Two analysts, Douglas Anmuth of JP Morgan and Ken Sena of Evercore, say these two pieces of negative information have created a big opportunity to buy Facebook stock. Both analysts said they are more optimistic about now than they were before earnings.
Sena said he raised his price target for Facebook from $60 to $65 per share due to " potential for continued user engagement growth, new ad formats, and pricing momentum, not to mention likely Instagram monetization and inroads into branded video and CRM."
Anmuth, who also raised his price target, says he's not worried about the decreased usage amongst teenagers.

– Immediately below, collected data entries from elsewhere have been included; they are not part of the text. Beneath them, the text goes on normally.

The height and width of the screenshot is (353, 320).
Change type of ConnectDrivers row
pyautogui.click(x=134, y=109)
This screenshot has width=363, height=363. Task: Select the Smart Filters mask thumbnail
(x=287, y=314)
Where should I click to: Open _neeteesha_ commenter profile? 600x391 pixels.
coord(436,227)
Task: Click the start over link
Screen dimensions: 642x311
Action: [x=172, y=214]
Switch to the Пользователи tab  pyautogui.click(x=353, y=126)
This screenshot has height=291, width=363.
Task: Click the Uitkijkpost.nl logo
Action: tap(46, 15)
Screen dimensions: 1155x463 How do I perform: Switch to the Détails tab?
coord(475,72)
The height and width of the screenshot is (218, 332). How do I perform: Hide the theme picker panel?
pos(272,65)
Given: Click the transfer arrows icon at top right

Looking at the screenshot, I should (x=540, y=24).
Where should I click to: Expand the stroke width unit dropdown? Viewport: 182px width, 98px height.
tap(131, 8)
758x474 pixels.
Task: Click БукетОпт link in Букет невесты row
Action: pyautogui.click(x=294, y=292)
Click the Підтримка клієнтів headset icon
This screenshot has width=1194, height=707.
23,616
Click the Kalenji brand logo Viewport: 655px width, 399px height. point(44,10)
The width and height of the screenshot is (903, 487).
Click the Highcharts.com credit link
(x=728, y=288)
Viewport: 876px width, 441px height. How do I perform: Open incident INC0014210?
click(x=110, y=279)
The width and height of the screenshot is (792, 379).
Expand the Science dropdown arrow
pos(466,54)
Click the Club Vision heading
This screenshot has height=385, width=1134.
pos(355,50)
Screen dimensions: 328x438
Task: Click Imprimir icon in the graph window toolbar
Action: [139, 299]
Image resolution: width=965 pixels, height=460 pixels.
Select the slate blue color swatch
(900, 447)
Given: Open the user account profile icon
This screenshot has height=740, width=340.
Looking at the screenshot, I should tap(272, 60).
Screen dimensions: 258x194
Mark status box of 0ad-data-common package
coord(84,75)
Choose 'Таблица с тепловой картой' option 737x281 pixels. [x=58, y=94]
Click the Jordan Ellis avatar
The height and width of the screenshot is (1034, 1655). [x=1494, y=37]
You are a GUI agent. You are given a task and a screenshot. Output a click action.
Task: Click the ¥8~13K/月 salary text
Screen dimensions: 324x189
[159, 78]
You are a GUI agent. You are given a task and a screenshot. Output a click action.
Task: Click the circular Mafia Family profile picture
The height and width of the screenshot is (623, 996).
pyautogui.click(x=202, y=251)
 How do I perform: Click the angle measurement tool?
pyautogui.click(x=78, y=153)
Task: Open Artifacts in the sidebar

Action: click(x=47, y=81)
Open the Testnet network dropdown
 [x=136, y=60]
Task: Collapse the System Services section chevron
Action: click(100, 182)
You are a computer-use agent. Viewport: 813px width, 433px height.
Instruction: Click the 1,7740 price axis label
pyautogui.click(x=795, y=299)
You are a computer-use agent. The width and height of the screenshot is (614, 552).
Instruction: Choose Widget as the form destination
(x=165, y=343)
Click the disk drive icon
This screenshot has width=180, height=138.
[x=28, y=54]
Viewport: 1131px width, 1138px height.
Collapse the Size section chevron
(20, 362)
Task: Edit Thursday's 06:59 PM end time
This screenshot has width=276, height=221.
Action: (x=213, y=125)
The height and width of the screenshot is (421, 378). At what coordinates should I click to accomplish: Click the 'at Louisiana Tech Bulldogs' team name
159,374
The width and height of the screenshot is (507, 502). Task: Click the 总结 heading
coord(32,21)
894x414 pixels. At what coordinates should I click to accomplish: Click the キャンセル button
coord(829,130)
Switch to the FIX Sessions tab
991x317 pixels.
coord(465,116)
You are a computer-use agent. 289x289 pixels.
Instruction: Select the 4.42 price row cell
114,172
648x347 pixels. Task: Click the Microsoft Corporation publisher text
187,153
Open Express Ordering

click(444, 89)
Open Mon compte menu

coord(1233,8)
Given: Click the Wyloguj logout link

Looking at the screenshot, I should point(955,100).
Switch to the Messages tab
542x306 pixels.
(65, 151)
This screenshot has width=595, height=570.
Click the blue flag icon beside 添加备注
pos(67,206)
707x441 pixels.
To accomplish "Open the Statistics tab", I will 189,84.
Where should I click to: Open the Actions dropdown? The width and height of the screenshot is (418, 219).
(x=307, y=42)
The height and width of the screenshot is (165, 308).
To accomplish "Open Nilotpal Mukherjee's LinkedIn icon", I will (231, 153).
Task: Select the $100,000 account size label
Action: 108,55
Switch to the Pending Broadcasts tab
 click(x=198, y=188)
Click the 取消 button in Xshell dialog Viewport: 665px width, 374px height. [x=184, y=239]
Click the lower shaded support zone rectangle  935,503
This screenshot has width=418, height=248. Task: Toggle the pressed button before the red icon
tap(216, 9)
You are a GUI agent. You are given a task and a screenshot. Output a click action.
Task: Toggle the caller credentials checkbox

"We think the lower daily usage is currently limited to a small portion of younger teens, likely ages 13-15, that may be using additional services such as Facebook-owned Instagram, Snapchat, and Whats App. We believe Facebook is continuing to invest in improving its standalone messaging products, which we think could address some concerns around declining teen engagement over time."
Anmuth says Facebook is smart not to stuff more ads into the News Feed. He says Facebook's third quarter mobile revenues grew 34% from the second quarter to the third "despite relatively modest ad load increases." He said "users, usage, and ad quality improvements can continue to drive strong revenue growth going forward."
For me, the obvious answer to both concerns, teens and ad load, is Facebook-owned Instagram. It's one of the apps taking users away from Facebook, and Facebook hasn't started putting any ads in it yet. It plans to, soon. Even better, those ads are probably going to be video ads, which will call for higher ad rates.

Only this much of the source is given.